Pumpkin, date and feta Sorghum tabouleh
Sorghum is a gluten-free pseudo grain, like millet and quinoa. Botanically speaking, it’s actually a grass, but it cooks like a grain. It reminds me most of pearl (or Isreali) couscous with its round shape and slightly chewy texture.
- 1 cup Sorghum I used Ceres Organics sorghum
- 700 g pumpkin cut into 2cm cubes (leave the skin on)
- 1 red onion chopped
- 1 tablespoon olive oil
- ½ tablespoon honey or maple syrup
- 250-300 g punnet small cherry tomatoes
- ½ cup dates chopped
- ½ telegraph cucumber seeds removed, diced
- ½-⅓ cup flat-leaf parsley finely chopped
- 100 g feta cheese
- toasted nuts and seeds e.g. sesame seeds, pumpkin seeds, nuts ¼ cup (I used Ceres Organics ‘Paleo scatter’ which is perfect for this)

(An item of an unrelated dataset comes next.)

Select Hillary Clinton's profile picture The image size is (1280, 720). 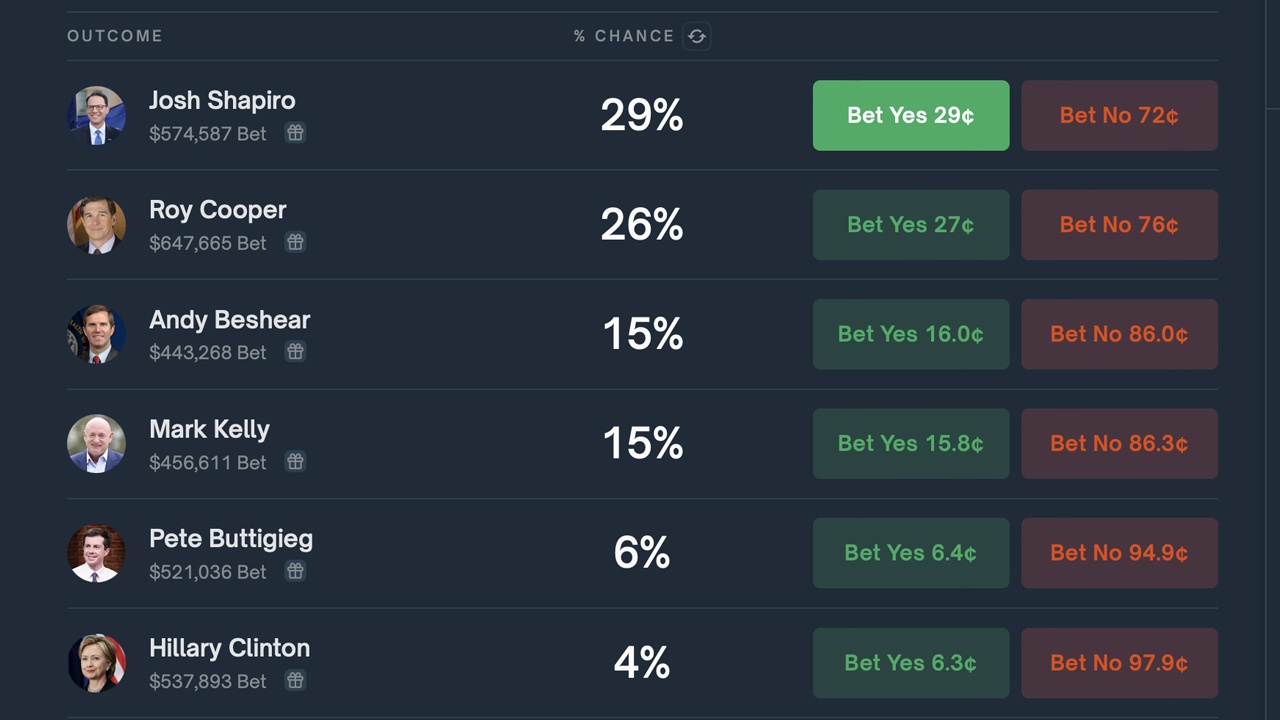[96, 663]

- 2 tablespoons extra-virgin olive oil
- 1 teaspoon cumin seeds crushed
- ½ teaspoon ground coriander smoked paprika and ground turmeric ½ teaspoon each
- 3-4 cloves garlic cloves chopped
- 1 teaspoon honey
- lemon juice of 1
- Bring a large pot of salted water to the boil. Preheat oven to 200degC. Line an oven tray with baking paper.
- Wash sorghum, drain and cook in boiling salted water for 45-50 minutes or until tender but still firm to the bite.
- Toss butternut and red onion with olive oil and honey/maple syrup on lined oven tray. Season with salt and pepper, and roast for about 30 minutes until caramelised. Scatter cherry tomatoes on top, drizzle with a little more olive oil and a pinch of salt, and continue roasting for a further 15 minutes until tomatoes are blistered.
- To make the dressing, heat olive oil in a small fry pan on low heat. Add spices and garlic; sizzle for about 2 minutes, then turn off the heat. Mix in honey and lemon juice.
- Drain sorghum. Toss with roast vegetables, dressing, dates, cucumber and parsley. Season to taste with salt and freshly ground black pepper.
- To serve, spoon salad onto platter; crumble over feta and scatter over nut and seeds.
As such, sorghum is perfect for substituting in recipes that typically call for pearl couscous (like tagines and soups), but also recipes that use bulghur (like tabouleh), farro or quinoa. It’s naturally gluten-free (in fact, it’s what’s used to make gluten-free beer). It’s commonly eaten in Asia and Africa, but is relatively unknown in the Western world at the moment, however I wouldn’t be surprised if it becomes as popular as quinoa very soon!